RECORD EXCERPTS:
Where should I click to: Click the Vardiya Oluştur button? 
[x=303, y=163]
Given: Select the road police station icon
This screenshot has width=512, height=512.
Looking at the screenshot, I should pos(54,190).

EXERCISE DIRECTIONS: Set down, word for word, the line that contains "Given: Select the road police station icon" and all lines after it up to the end of the listing.

COMPLETED TASK:
Given: Select the road police station icon
This screenshot has width=512, height=512.
Looking at the screenshot, I should pos(54,190).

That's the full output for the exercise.